With the Winter firmly upon us in the UK many of you will be wondering how you should tackle the Winter months in respect of adding some mass and bulking up, is your Winter plan to stay relatively lean so you don’t have to cut too hard when Summer appears again or do you want to sacrifice it all to ensure you gain the maximum amount of muscle possible?

If you’ve been having trouble deciding on which route to take then lets break down each of them to help you decide and get you bulking.

As most reading this will know, the process of bulking requires you to consume more calories than you burn off, this in turn creates weight gain as a result of storing all of that extra energy (food) as glycogen, unfortunately for us not all weight gain is equal!

So what could be dirty or clean about that?

First we need to understand the composition of food, for example 1000 calories from chicken breast is not the same as 1000 calories from a packet of biscuits, this is because the composition of those foods are completely different, the chicken is high in protein with virtually zero carbohydrates whereas the biscuits are made from mostly sugar and carbs.

Understanding the composition of food is vital for anyone interested in their food intake and macro-nutrient requirements.

The Clean Bulk.

A healthy, balanced and controlled diet, where special attention is paid to a persons macro nutrient intake to allow them to steadily gain weight (hopefully mostly muscle) with a slight increase in calories above maintenance is considered a clean bulk.

The above approach will keep body fat to a minimum while packing on the mass, this means that there is less fat to shred when it comes to cutting time.
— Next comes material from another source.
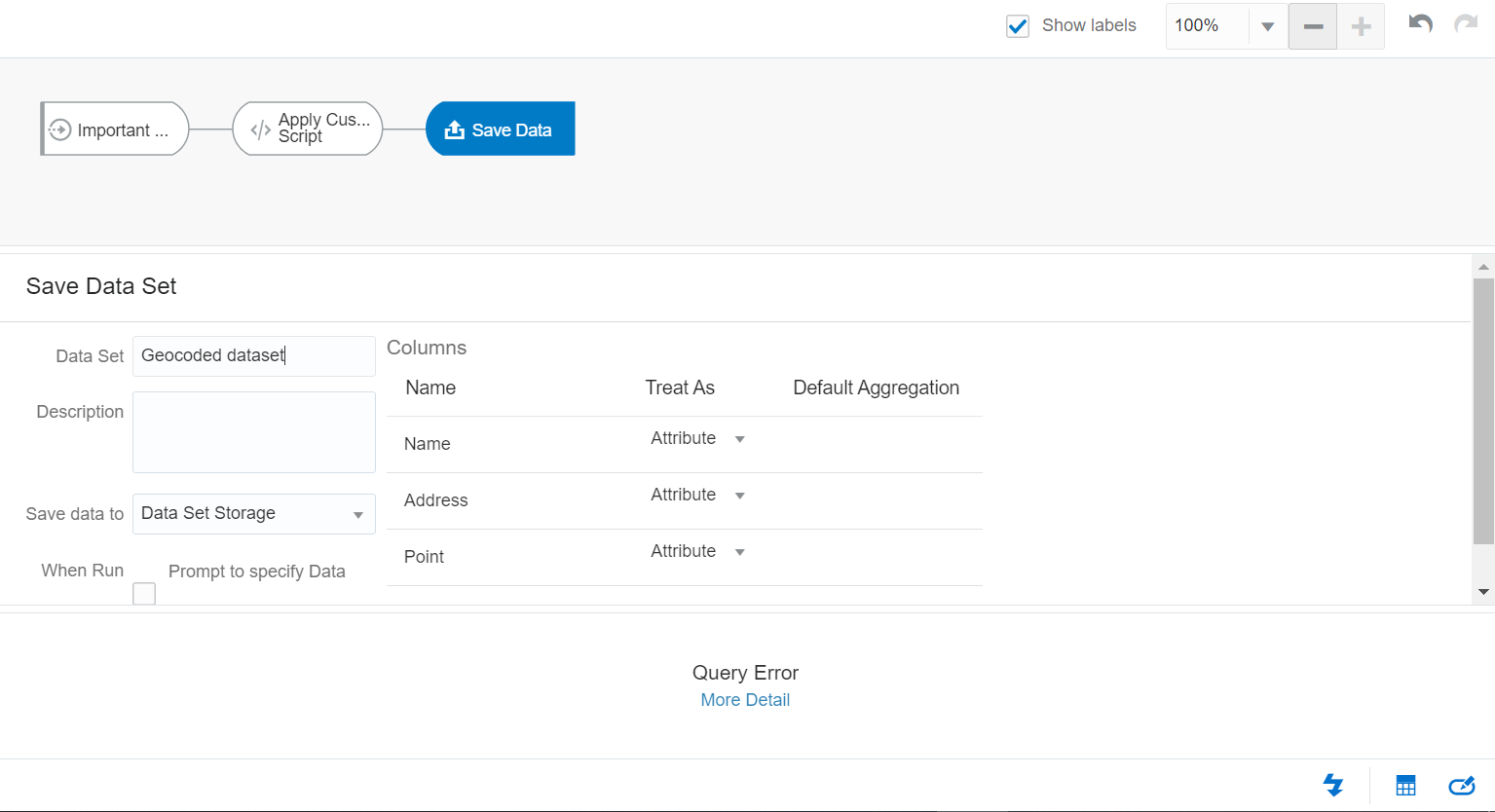The width and height of the screenshot is (1495, 812).
Task: Switch to the table grid view icon
Action: [x=1405, y=785]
It is important to remember however, that it is possible for a person to eat ‘clean’ AND gain a lot of body fat, this happens when food intake is not monitored correctly, or at all and results in too many calories being consumed.
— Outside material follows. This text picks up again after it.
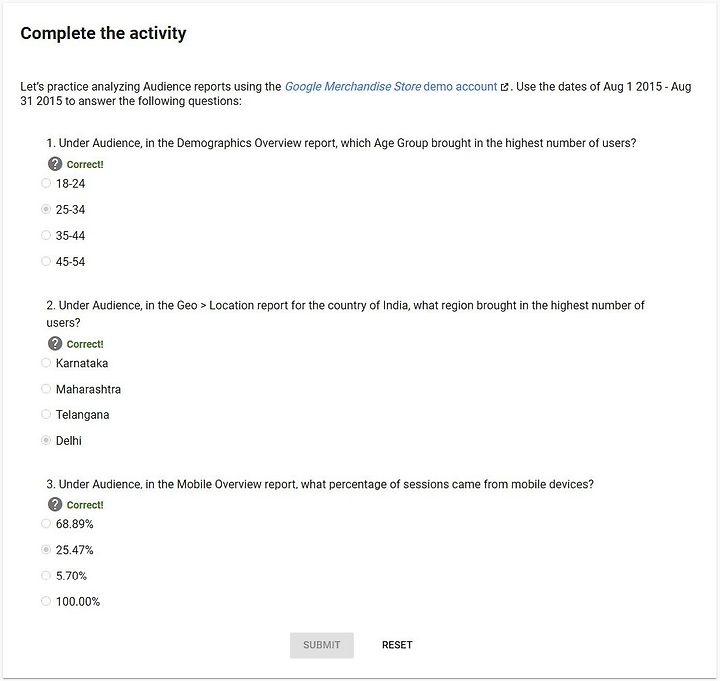Click the external link icon after demo account
Screen dimensions: 720x681
pyautogui.click(x=504, y=87)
Portion control is vital here! But if done properly you will still be eating a good amount of excess calories so you shouldn’t be feeling hungry as some do from just hearing the term ‘portion control’.

It is recommended that for a clean bulk, one should consume around 250 to 500 calories above their maintenace level of calories.

The Dirty Bulk.

If the clean bulk approach doesn’t float your boat then you have its bigger, uglier brother, the dirty bulk.

So what is a dirty bulk?

Some interpret the dirty bulk as a way to add mass by eating anything and everything they see, somewhat of a ‘see food and eat it’ diet, however in reality thats more of a lack of a diet plan than a dirty bulk and comes with a whole host of health issues (diabetes) that we wont discuss in this article.

Traditionally the dirty bulk mentality was calories are calories, doesnt matter where you get them from, just get them down your gullet!

A more modern, less liver intesne dirty bulk is when all the veg and sweet potato goes out of the window from your clean bulk and in comes the white rice, bread, oats and milk.

The dirty bulk is when a person consumes 1000+ calories over their maintenance each day, resulting in maximum muscle gain but also a larger amount of body fat as well, much more than the muscle that would have been gained at the same time.

This is the trade off from a dirty bulk, also keep in mind that you can’t eat 3000 calories of chocolate and expect to see any muscle gain, use a pinch of common sense and realise even though the dirty bulk is considered to be less strict and slightly less balanced you still need to feed your body with what it needs to grow muscle.

You will find it very difficult to progress in the gym and gain any muscle if you disregard your macro-nutrient requirements completely and binge on junk food. (Junk food = Nutritionally void)

If you look at some of the worlds pro bodybuilders during their off season they look unrecognisable, this is because they chose to dirty bulk so that they can capitalise on gaining every ounce of muscle possible, show season doesn’t come around until Summer so they don’t mind not having huge bulging abs during their off season.

Another point to note when considering a dirty bulk is that come summer time when its time to chisel away the fat to reveal your Winter gains, the dirty bulkers will have to work harder as there is considerably more fat to shred than someone who clean bulked all Winter.

Both methods can achive fantastic results, but which one you choose depends on if you want to stay relatively lean all year round and sacrifice potential muscle gain or go all out, gain the most but lose your aesthetic appeal for a few months in the process.

So now that you know the basic differences between the two methods of bulking, which will you choose this Winter?